There’s just one problem: the coin labeled the raid as a “Battle.” And now veterans want the mint to take the coin back and correct it, even if it costs a lot of money.
The coin was produced as part of the mint’s “Second World War Battlefront Series.”
It’s meant to honour the sacrifices of Canadian troops who landed on the beach at Dieppe, France, on Aug. 19, 1942.
The Canadians suffered heavy losses in the raid, which was carried out in an effort to breach enemy defences.
Members of the Dieppe Military Veterans’ Association, which is based in Dieppe, N.B., object to the labelling of Dieppe as a “battle” instead of a “raid.”
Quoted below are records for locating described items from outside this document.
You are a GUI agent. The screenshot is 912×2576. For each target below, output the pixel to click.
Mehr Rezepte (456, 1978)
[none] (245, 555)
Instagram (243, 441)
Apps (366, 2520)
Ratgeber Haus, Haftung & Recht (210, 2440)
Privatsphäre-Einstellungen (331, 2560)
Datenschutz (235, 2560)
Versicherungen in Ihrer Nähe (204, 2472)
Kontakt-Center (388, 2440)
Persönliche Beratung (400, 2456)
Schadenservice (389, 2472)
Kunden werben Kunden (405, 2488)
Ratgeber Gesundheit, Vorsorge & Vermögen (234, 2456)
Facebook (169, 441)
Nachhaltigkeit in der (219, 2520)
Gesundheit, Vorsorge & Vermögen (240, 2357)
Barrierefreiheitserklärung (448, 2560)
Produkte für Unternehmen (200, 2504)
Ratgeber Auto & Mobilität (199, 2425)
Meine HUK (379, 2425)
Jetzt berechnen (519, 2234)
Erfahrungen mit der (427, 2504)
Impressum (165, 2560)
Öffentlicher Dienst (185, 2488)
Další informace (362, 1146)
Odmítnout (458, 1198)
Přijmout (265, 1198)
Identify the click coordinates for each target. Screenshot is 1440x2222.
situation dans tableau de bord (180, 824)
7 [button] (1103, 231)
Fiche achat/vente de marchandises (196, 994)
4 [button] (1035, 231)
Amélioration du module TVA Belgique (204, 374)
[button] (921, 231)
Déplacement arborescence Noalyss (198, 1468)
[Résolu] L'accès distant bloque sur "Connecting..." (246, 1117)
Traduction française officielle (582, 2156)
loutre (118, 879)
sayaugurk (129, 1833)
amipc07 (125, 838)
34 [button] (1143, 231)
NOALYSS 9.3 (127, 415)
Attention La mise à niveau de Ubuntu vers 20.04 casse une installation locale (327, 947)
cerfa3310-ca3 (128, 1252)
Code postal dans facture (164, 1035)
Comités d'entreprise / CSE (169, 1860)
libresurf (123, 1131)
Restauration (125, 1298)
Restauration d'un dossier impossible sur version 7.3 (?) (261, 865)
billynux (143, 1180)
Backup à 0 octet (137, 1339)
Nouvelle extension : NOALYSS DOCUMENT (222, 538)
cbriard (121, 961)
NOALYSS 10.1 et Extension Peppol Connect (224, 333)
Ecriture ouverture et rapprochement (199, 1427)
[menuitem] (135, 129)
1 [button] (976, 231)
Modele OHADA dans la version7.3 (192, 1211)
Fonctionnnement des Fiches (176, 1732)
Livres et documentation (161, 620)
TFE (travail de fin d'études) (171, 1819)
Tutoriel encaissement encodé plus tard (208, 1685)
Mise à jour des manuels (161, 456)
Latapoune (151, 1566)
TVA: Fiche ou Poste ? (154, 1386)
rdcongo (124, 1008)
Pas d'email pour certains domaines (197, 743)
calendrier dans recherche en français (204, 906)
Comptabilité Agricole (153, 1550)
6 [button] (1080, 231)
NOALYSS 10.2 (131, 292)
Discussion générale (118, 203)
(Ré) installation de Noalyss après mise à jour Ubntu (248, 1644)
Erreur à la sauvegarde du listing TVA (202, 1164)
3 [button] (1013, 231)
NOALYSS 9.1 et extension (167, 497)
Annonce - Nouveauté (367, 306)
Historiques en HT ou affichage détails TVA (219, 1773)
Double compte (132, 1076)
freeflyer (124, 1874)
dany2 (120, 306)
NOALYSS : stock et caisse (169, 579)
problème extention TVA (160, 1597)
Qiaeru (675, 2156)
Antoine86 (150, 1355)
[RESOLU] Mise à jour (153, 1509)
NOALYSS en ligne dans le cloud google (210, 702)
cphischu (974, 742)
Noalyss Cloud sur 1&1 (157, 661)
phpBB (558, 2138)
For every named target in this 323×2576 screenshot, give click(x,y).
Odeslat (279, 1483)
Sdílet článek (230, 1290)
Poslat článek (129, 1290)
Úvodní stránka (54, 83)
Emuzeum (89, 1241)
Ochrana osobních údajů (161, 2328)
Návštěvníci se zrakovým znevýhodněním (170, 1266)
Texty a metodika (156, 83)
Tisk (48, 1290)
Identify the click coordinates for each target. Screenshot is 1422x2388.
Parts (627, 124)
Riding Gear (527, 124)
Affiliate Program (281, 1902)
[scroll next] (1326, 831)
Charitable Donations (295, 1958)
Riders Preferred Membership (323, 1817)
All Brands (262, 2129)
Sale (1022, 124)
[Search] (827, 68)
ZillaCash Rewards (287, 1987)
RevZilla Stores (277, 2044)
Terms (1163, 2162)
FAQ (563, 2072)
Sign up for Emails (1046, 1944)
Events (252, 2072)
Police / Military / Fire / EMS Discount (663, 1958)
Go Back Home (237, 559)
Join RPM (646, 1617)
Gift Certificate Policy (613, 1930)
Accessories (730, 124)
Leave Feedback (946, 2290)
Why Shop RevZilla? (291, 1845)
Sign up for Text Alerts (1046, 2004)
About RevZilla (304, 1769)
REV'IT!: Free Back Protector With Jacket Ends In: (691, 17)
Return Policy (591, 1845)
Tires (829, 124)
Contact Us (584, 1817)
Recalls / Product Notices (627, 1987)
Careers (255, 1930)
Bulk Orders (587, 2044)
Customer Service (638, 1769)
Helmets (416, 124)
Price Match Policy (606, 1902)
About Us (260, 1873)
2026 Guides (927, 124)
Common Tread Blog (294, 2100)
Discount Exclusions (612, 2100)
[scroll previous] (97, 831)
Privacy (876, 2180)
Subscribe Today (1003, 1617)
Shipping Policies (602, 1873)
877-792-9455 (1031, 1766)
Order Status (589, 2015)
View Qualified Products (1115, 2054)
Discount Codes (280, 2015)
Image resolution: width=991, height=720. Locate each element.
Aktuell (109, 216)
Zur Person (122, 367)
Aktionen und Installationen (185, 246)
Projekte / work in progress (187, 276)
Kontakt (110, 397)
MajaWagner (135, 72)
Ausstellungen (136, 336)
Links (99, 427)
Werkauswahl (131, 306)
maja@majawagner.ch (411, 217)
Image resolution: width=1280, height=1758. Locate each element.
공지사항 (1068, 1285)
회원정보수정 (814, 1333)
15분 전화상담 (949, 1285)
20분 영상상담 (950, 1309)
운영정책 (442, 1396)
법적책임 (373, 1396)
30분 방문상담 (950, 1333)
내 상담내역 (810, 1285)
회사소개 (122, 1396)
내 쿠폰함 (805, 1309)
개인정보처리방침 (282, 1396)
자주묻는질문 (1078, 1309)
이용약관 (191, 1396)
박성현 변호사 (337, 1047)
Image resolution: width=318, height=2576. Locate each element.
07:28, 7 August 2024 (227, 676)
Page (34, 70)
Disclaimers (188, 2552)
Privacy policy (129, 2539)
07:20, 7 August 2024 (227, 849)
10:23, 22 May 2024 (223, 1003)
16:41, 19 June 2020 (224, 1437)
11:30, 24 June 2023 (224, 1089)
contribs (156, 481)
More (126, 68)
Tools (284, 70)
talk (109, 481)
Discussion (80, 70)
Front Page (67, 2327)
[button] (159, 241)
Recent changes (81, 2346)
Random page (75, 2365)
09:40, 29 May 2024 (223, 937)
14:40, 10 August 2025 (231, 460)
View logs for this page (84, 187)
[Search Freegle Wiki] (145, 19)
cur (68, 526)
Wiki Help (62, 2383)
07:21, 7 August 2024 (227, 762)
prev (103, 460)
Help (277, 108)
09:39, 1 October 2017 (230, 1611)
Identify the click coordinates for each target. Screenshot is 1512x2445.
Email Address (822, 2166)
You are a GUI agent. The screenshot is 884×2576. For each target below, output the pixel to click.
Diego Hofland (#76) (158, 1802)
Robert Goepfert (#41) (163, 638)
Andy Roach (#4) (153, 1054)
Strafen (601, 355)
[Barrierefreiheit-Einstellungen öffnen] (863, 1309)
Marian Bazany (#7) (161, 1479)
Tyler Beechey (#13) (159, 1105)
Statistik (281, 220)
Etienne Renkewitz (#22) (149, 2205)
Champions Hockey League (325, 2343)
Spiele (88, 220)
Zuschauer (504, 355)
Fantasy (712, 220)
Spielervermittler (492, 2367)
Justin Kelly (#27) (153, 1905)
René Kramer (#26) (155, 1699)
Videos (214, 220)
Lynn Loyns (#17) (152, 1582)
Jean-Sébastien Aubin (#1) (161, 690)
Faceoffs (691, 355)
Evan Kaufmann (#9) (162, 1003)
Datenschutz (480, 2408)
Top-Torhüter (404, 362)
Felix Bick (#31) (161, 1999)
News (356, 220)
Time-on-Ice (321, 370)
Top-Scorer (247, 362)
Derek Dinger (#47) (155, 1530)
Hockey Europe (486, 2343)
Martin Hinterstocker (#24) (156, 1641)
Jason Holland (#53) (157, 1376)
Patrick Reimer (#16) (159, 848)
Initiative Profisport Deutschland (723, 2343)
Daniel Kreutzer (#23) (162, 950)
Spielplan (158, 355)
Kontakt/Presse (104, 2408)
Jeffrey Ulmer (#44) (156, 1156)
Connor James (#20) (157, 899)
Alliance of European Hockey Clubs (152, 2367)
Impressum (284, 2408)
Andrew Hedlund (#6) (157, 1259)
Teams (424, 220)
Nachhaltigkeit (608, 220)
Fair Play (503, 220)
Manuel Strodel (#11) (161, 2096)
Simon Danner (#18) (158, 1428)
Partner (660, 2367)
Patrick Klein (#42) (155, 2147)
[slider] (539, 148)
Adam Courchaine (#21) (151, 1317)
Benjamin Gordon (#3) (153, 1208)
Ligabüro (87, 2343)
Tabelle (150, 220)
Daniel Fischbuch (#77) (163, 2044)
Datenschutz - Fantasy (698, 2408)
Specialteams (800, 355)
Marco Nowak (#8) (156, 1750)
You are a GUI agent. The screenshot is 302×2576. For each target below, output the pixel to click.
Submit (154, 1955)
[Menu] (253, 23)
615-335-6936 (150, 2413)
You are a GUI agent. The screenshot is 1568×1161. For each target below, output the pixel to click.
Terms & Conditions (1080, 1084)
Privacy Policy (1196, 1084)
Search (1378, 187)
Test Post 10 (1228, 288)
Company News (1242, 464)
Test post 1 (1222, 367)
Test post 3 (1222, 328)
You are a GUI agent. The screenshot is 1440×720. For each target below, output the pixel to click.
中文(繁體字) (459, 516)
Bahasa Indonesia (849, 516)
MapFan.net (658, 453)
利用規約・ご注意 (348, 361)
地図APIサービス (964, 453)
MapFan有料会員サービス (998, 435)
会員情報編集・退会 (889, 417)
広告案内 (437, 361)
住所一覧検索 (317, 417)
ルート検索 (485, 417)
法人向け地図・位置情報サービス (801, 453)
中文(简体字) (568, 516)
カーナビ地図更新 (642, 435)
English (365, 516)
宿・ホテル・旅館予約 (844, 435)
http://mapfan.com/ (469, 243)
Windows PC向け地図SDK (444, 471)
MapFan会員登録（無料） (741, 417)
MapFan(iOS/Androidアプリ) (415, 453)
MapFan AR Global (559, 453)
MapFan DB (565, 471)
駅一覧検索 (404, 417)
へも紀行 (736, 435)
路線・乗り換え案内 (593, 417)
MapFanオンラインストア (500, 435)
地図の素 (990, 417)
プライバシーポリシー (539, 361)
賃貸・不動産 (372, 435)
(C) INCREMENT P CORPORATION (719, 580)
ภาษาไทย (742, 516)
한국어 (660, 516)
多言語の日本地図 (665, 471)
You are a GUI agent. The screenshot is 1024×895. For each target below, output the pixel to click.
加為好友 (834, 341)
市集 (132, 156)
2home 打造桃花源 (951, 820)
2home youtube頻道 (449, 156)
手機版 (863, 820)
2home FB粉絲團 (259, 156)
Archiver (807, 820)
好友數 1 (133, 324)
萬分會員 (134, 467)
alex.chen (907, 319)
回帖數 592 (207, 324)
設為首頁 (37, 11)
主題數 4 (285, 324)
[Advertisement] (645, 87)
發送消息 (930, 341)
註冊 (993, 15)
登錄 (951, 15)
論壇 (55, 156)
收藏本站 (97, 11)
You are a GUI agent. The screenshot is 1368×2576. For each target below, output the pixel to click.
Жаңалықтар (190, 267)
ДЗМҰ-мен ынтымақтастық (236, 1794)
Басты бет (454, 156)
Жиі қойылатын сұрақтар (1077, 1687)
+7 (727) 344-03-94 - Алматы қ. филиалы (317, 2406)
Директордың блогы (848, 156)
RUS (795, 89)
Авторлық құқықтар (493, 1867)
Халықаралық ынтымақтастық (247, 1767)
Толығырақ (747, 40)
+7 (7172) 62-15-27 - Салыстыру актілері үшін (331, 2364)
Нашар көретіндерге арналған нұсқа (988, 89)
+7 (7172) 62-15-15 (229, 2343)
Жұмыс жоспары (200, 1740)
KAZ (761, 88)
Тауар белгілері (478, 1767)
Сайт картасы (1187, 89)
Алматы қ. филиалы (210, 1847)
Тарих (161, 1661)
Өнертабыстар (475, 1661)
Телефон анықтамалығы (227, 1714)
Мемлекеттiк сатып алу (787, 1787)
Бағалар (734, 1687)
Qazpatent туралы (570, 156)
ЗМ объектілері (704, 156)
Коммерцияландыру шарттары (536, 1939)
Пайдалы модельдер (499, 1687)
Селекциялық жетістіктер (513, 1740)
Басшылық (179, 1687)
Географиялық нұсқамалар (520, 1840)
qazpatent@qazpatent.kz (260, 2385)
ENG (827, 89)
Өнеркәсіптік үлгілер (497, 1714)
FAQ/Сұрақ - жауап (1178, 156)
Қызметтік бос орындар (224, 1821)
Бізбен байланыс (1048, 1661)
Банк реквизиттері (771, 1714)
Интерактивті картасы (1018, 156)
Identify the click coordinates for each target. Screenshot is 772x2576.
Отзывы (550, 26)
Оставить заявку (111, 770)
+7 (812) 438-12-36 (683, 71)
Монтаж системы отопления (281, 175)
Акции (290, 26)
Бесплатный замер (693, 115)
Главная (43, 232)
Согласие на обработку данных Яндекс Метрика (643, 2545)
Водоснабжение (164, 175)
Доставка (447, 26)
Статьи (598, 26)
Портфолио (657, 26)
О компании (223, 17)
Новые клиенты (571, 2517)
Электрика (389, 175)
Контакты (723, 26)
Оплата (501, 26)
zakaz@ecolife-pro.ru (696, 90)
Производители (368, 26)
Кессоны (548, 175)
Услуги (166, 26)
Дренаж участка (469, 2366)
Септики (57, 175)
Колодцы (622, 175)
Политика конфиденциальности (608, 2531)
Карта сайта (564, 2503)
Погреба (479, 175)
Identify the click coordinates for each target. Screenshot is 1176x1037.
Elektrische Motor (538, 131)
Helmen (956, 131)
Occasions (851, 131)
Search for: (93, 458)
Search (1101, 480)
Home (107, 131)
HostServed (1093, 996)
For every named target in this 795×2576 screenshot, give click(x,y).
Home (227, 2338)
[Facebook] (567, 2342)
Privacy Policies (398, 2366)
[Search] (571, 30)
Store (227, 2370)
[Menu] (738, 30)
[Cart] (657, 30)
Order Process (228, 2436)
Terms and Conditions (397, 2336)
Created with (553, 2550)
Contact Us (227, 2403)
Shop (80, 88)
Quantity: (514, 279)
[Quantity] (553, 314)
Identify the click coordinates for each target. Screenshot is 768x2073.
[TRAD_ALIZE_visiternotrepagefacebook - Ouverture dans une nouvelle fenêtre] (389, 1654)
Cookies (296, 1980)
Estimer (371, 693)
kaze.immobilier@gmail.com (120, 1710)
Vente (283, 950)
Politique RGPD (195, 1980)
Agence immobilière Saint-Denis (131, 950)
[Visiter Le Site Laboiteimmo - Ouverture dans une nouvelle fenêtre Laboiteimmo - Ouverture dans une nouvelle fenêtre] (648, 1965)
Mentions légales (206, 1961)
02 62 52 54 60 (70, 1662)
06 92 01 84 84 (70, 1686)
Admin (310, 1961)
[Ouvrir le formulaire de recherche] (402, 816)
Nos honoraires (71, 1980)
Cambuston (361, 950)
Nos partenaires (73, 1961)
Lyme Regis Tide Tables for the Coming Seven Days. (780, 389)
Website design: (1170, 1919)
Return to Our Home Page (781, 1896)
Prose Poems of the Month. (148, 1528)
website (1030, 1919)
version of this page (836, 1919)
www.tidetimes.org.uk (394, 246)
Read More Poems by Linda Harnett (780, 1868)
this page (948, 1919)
“Everybody we’ve ever spoken to, it’s the Dieppe Raid,” association president Nils Liljemark told Global News.
“It’s never been known as a battle or the Dieppe battle, so this really threw us off, it really didn’t make any sense.”
Veterans want the mint to recall the coins and correct them so that the raid is remembered accurately.
But the mint defended its coin, saying the word “battle” was appropriate.
Military historian David O’Keefe doesn’t feel the same way.
“Battles take place over days, weeks, months, whereas a raid like Dieppe was, happens in a matter of hours,” he told Global News.
“In and out. And in this case, it was incredibly costly.”
The mint has said that changing the name of the coin would be impossible because thousands have already been sold.
But that’s of little concern for veterans who say that would just be the cost of being respectful and making sure it’s right.